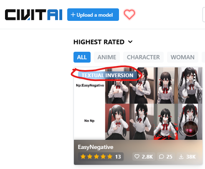The image size is (205, 169).
Task: Click the Upload a model button
Action: tap(93, 15)
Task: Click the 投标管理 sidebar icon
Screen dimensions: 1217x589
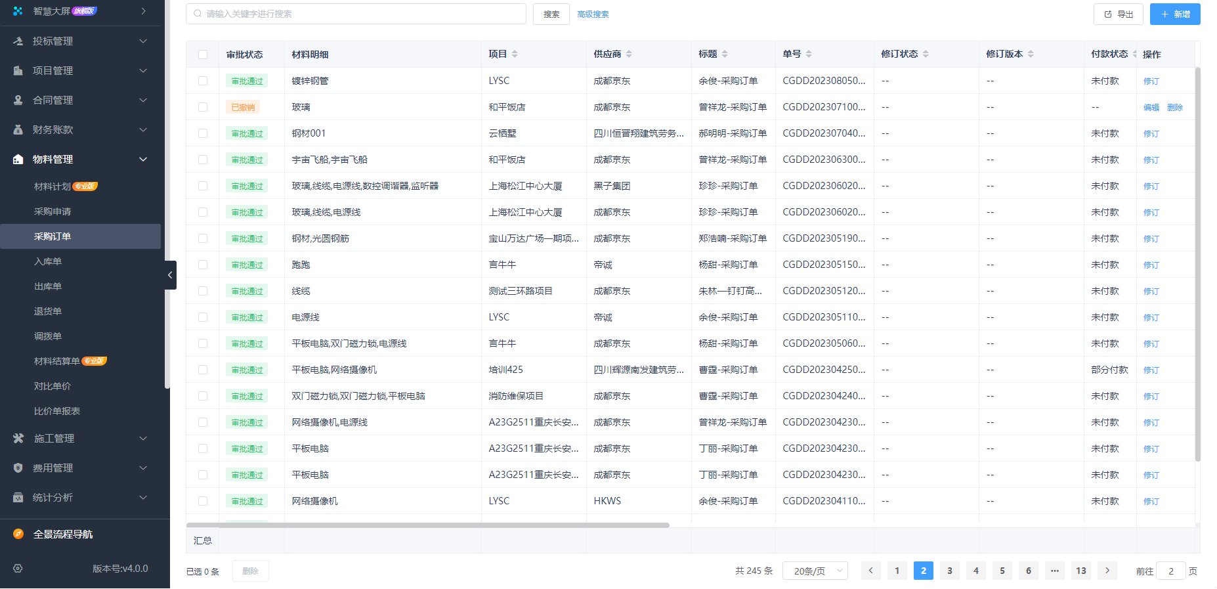Action: pos(18,41)
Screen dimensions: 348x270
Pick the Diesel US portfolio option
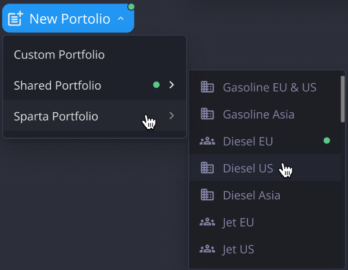click(x=247, y=168)
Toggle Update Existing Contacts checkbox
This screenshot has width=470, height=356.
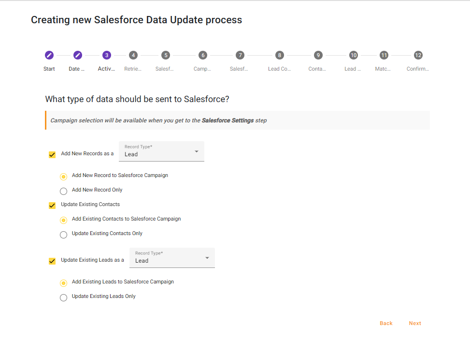click(x=52, y=206)
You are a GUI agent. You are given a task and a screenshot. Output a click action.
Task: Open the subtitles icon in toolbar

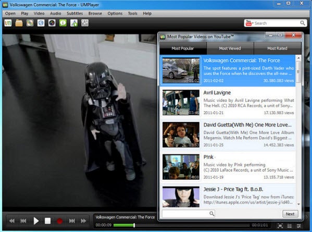[x=74, y=23]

Your goal -
Please repeat the lines of the material above exactly, starting with the line that contains "Pick the Diesel US portfolio option" and ending with the line that contains "You are a GUI". Leave the pictures out.

Response to the task -
Pick the Diesel US portfolio option
click(x=247, y=168)
Toggle Update Existing Contacts checkbox
This screenshot has width=470, height=356.
click(x=52, y=206)
You are a GUI agent. You are given a task and a screenshot. Output a click action.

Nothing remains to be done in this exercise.